(Activity)
Beneath this line sits some data. Return only its lines from the one holding "The width and height of the screenshot is (621, 773)." through the one holding "The height and", inclusive, exactly, with the images removed.

== Data to use

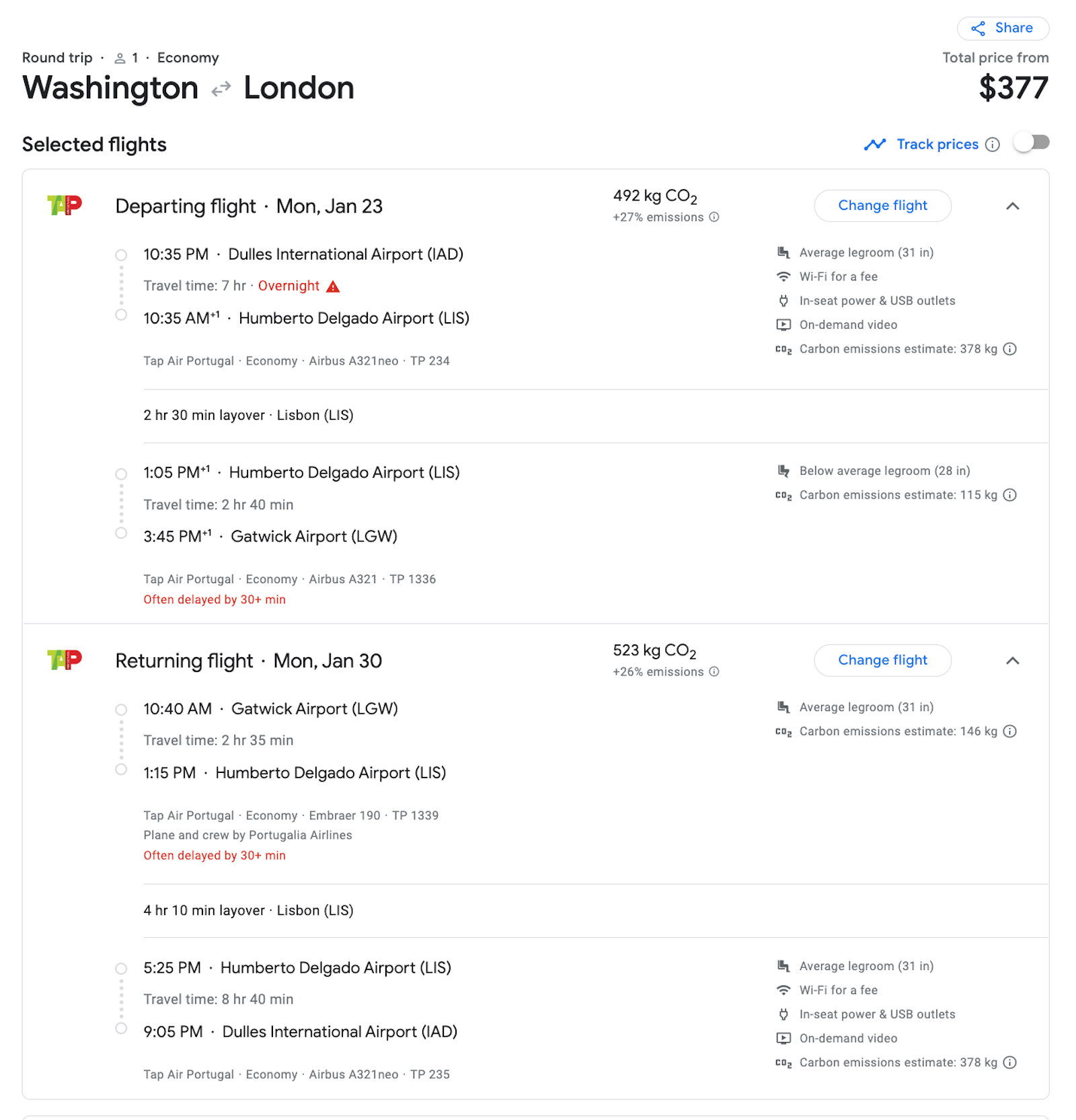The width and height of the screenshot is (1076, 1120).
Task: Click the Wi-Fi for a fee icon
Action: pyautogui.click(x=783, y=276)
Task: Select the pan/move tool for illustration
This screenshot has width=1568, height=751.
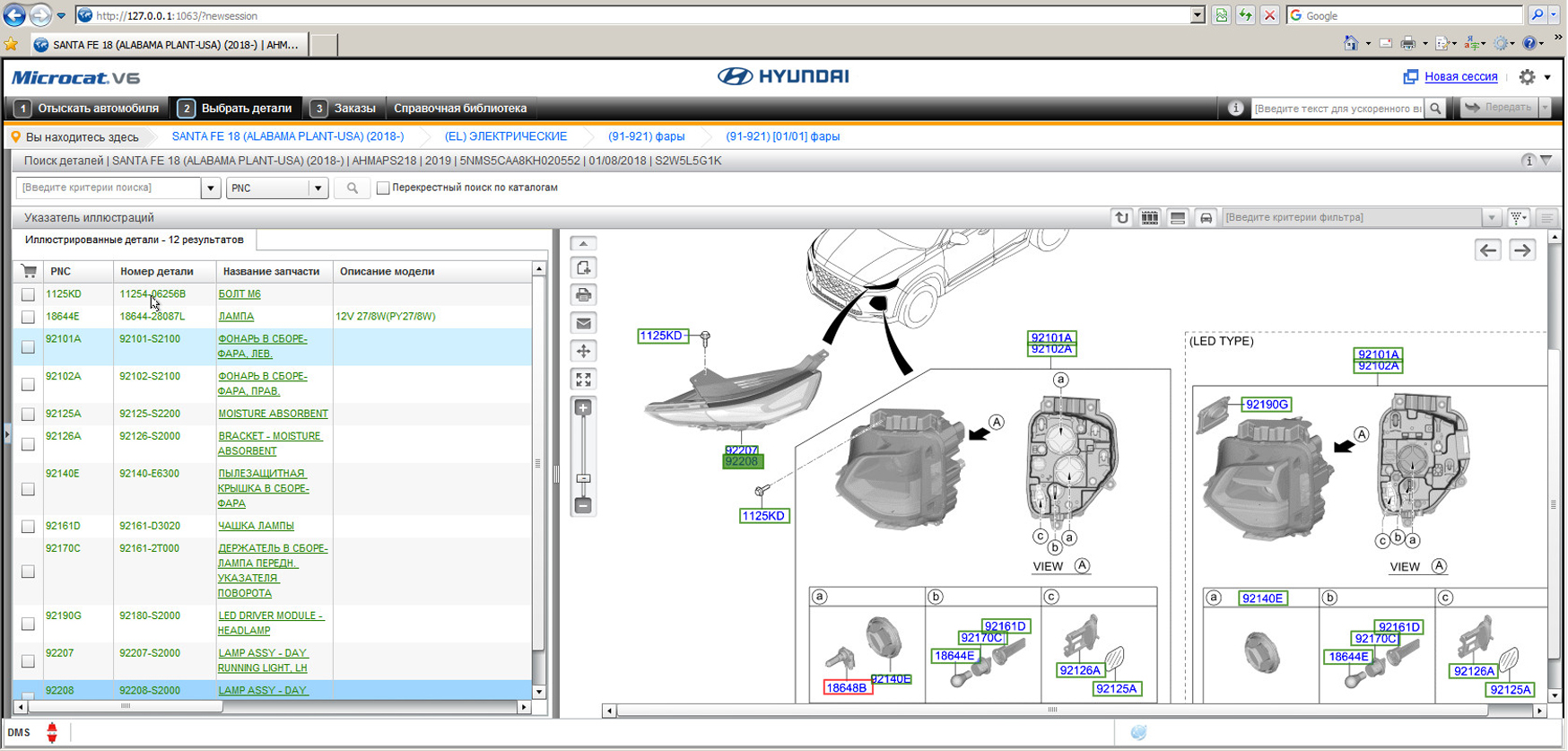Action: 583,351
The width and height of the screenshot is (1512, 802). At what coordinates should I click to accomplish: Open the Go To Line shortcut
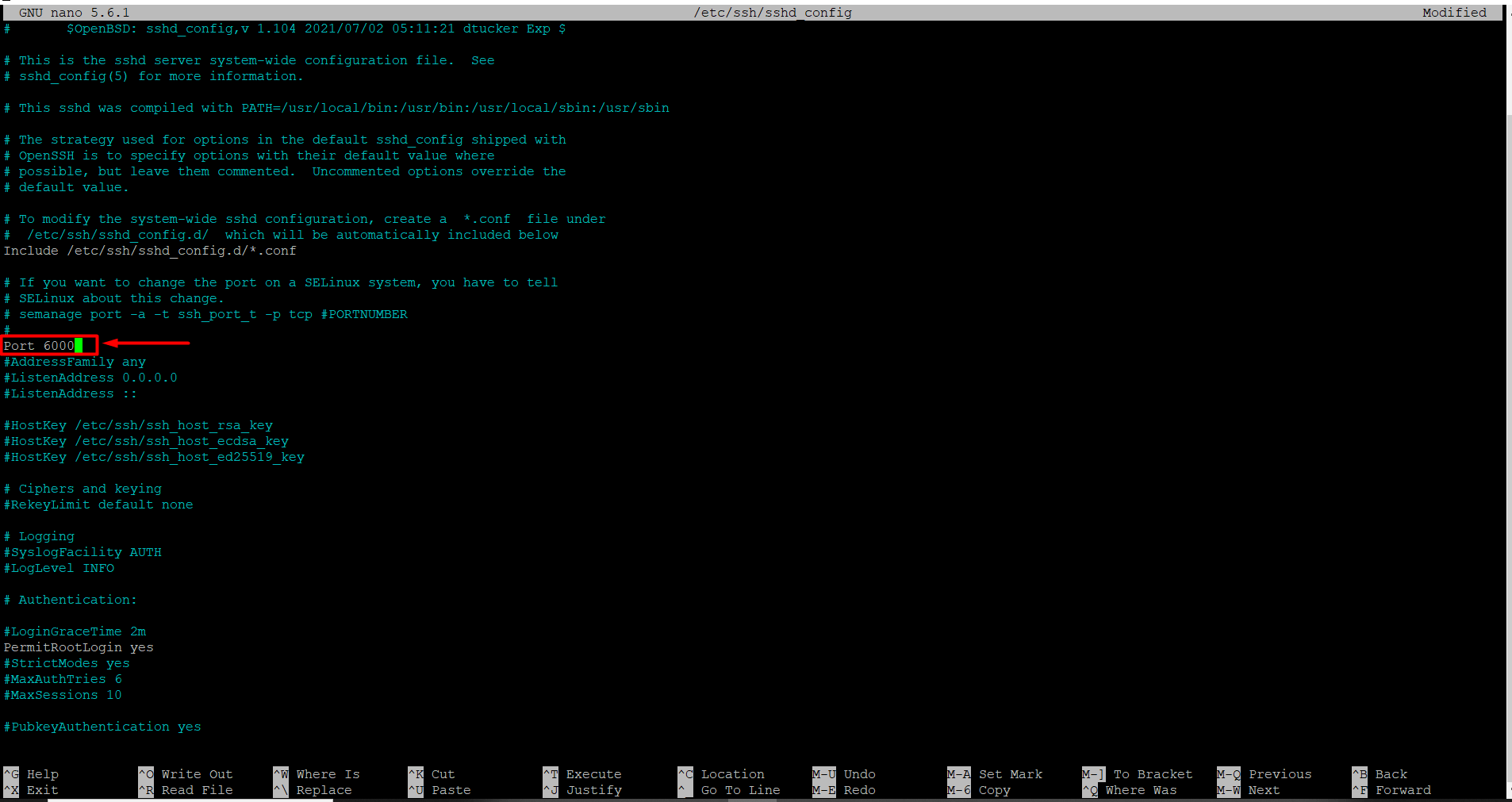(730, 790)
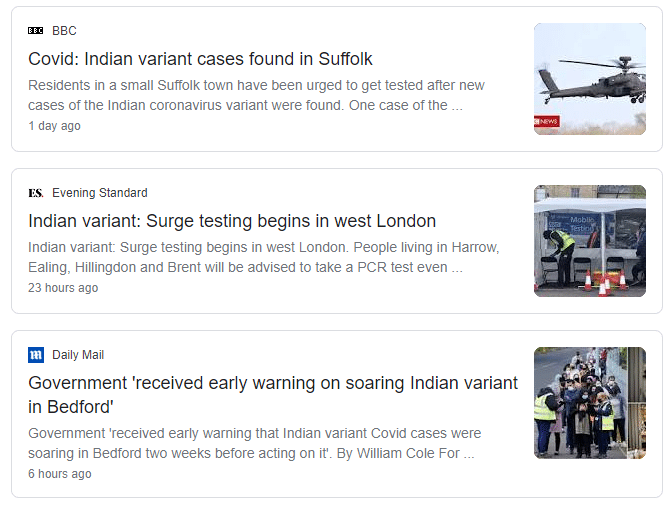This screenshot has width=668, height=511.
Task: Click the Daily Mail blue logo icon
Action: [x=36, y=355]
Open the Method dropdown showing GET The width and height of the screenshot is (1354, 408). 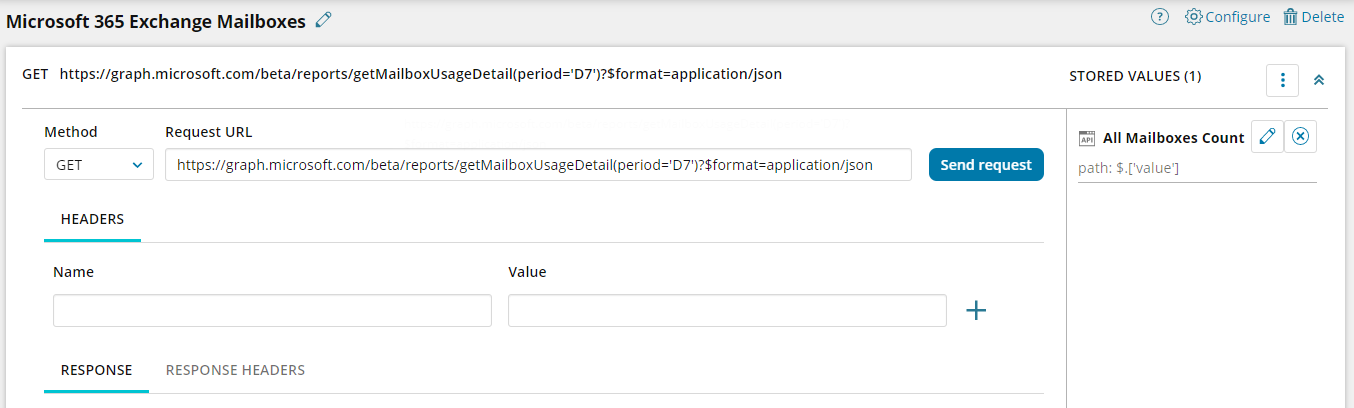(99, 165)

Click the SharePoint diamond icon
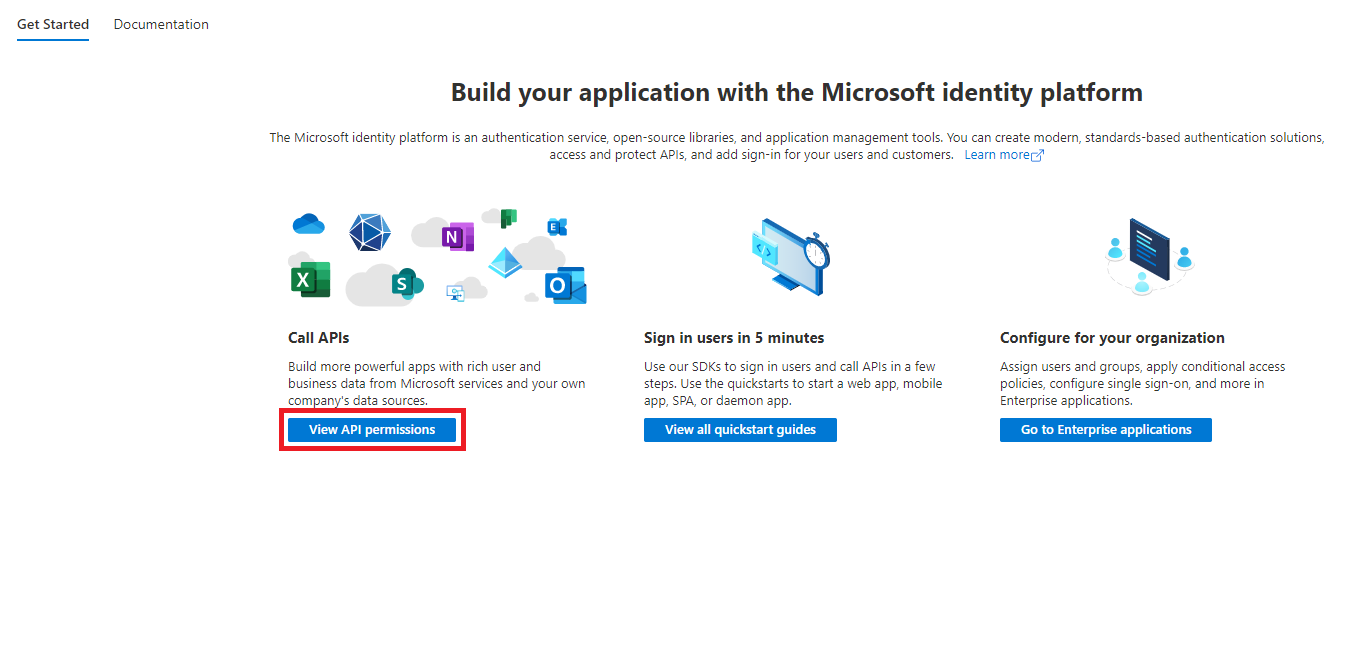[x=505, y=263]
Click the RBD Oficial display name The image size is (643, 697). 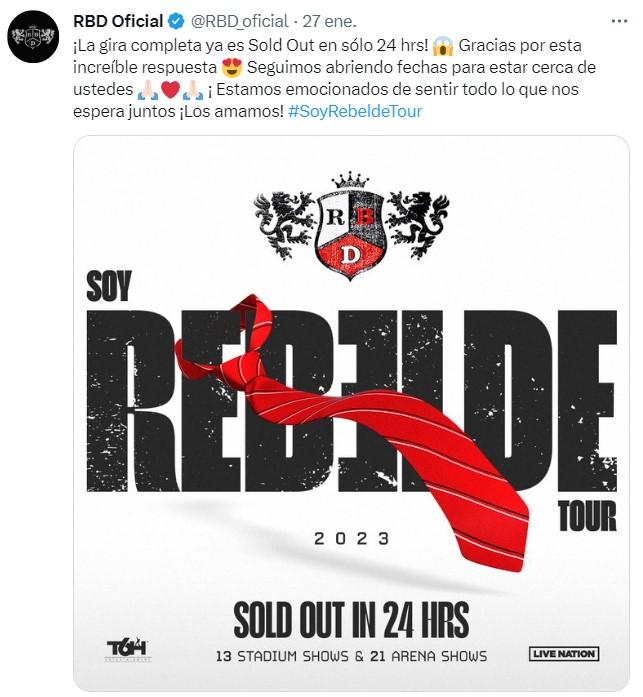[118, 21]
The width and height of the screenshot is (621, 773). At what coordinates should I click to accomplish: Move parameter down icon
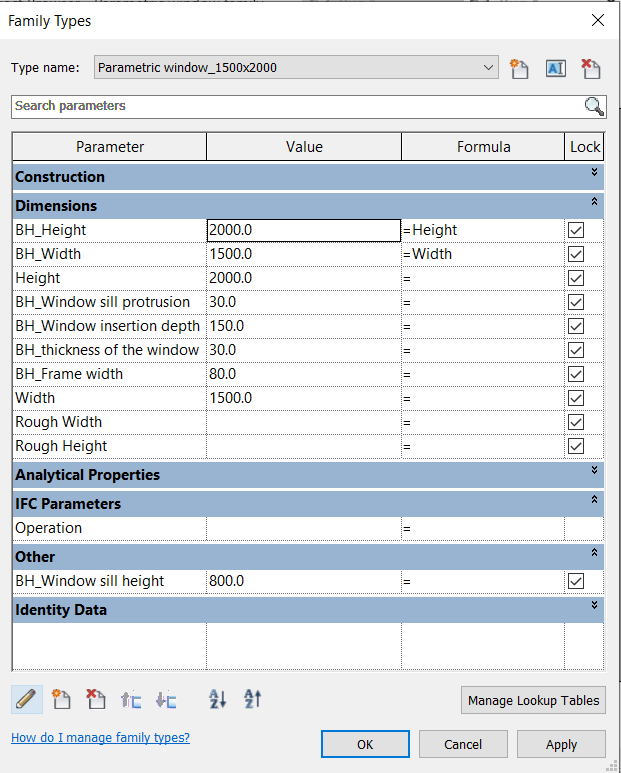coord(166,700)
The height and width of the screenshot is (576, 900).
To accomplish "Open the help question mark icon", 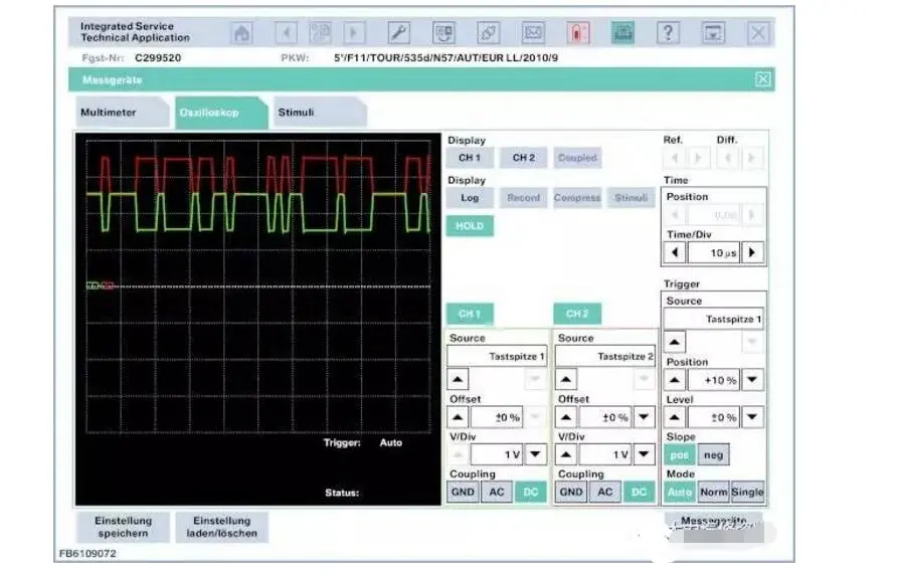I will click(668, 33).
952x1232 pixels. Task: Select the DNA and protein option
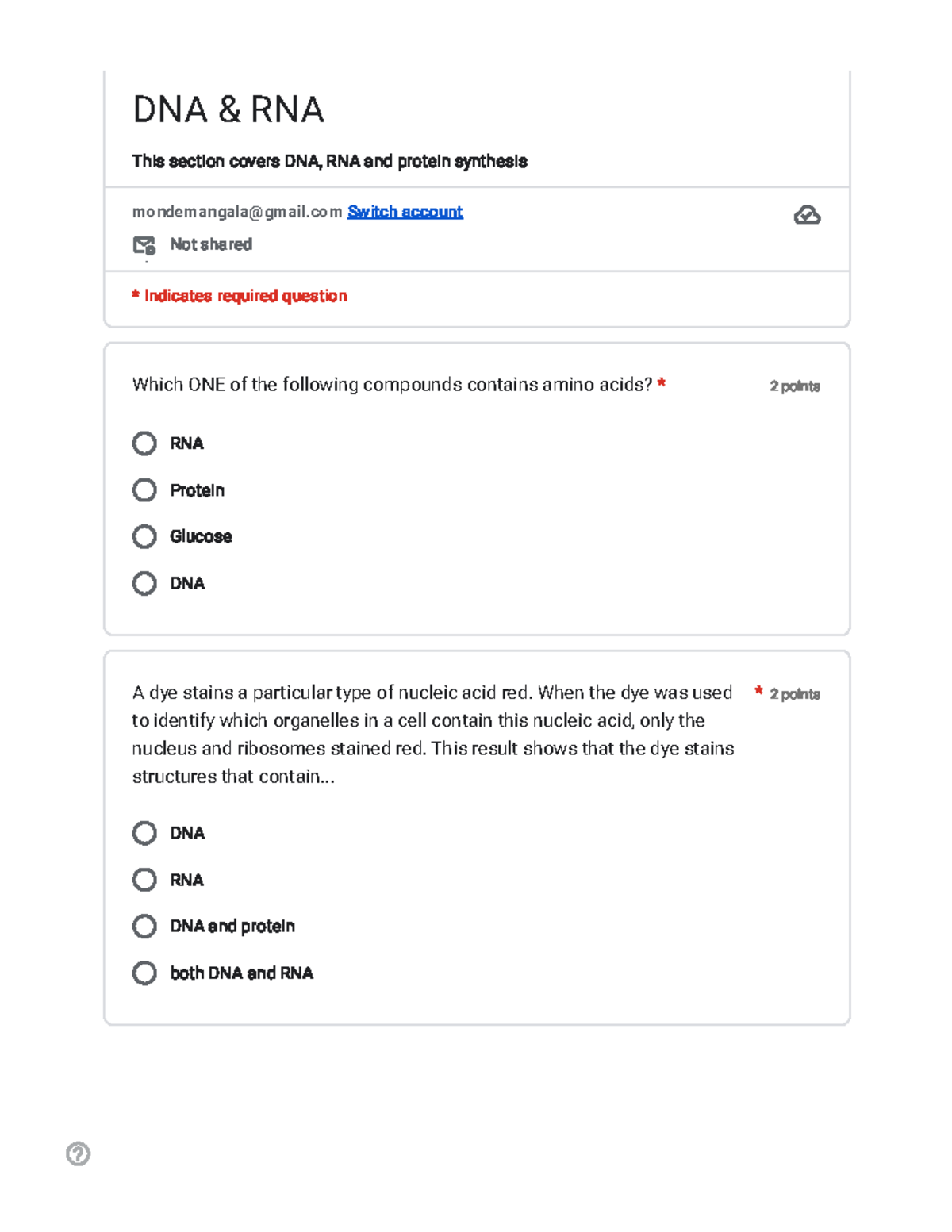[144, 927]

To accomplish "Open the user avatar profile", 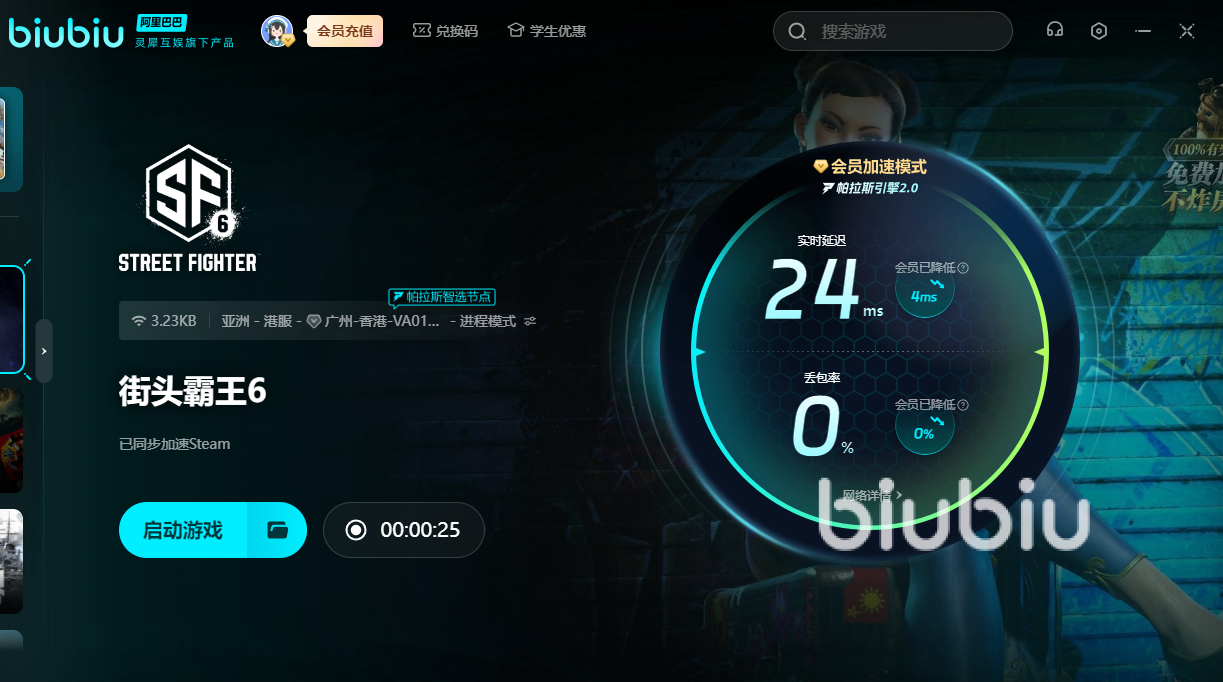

====

(Solution to this task)
The width and height of the screenshot is (621, 773). At what coordinates should I click to accomplish: Move parameter down icon
coord(166,700)
The height and width of the screenshot is (576, 900).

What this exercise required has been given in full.